Aspecto actual del paso. |
Entonces,
los vigías dieron la señal de que los Inmortales ya estaban al otro lado del
paso, y los griegos decidieron entonces retirarse al interior, perseguidos por
sus enemigos. Los que consiguieron llegar, se agruparon en una pequeña colina
que había en un punto ancho del paso. Pero no todos cabían. Los tebanos
quedaron junto a la pequeña elevación. Entonces, se presentaron los enemigos
por ambos lados, y en la carga final, los tebanos arrojaron las armas y
tendieron los brazos, rindiéndose a los persas entre gritos y maldiciones de
sus compañeros. Y los persas tampoco reaccionaron bien, que llegaron a matar a
algunos, y a aherrojar a los otros. De modo que sólo quedaron los defensores
del montículo, quienes fueron cargados y masacrados por las flechas persas. Un
exterminio, en el que ya no se pidió cuartel ni se ofreció, pues hasta al punto
había llegado la ira de los persas, que, en contra de sus costumbres, como dice
el propio padre de la Historia, no respetaron ni a los que habían luchado
mejor. Los Trescientos, y los tespieos cayeron en aquella colina, y así terminó
por fin la batalla. Herodoto rescató los nombres de muchos de ellos, tanto espartanos como de los tespieos, que lucharon hasta el final. Y es justo que se les mencione, pues hasta el siglo XX, los soldados de Tespias nunca tuvieron ningún monumento que recordara que los Trescientos no cayeron solos.

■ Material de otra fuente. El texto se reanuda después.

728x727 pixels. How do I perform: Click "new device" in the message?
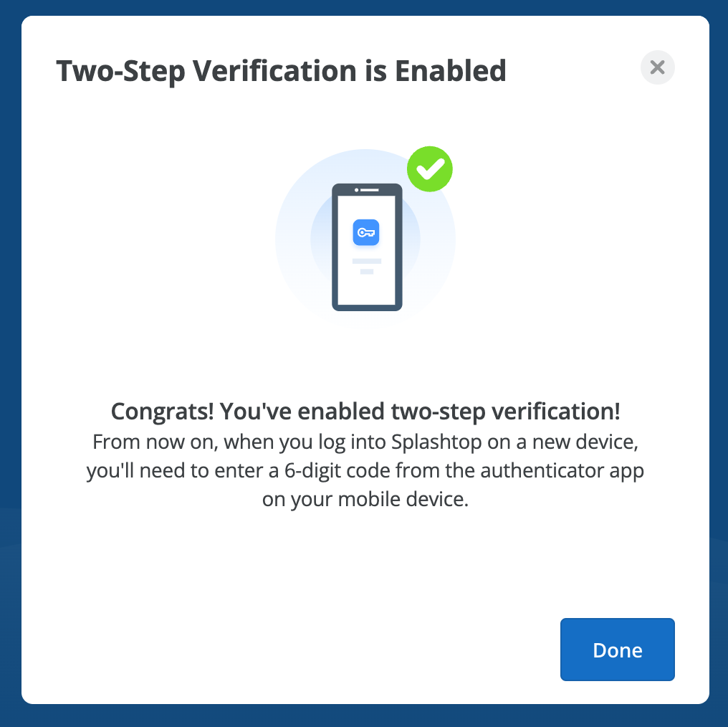coord(585,442)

Resistencia final. Fuente:Web de la Cultura |
Sin embargo, es poco conocido el hecho de que, de los espartanos, no formaron los Trescientos. Faltaron tres. El primero de ellos se llamaba Pántitas. Leónidas lo había enviado de mensajero a Tesalia, y regresó al día siguiente de la batalla, para encontrar a todos sus compañeros muertos. No pudo soportar la vergüenza y el dolor, y se ahorcó.
Otros dos hombres se quedaron en el campamento y no formaron aquella última vez con Leónidas. Ambos por el mismo motivo: una grave oftalmía (conjuntivitis) que no les permitía ver. Sin embargo, uno de ellos, Eúrito, no bien Leónidas entró en combate, pidió a su esclavo que lo llevara de la mano hasta los combates, lo orientara correctamente y le indicara cuándo podía correr para cargar con el enemigo. Así lo hizo, y tanto su hilota como él murieron en la batalla.
Sólo
quedó uno: Aristodemo. De él dice Herodoto que le faltó el valor, y que en
lugar de buscar la muerte, se retiró y llegó a Esparta. Mas la vergüenza
acompañó el resto de sus días. Viviría despojado de sus derechos, como un
mendigo, hasta que el destino lo pondría en otro punto de esta historia. Un
momento crítico. Pero eso lo contaremos
más adelante.
En
cuanto a Jerjes, se dijo que buscó el cuerpo de Leónidas y cortó su cabeza,
algo que era contrario a las costumbres persas, y que con ello ofendió a su
dios. Pero por fin pudieron entrar en Grecia, atravesar Beocia, entrar en el
Ática y asaltar Atenas y su acrópolis.
Pero esa historia ha de ser contada otro día.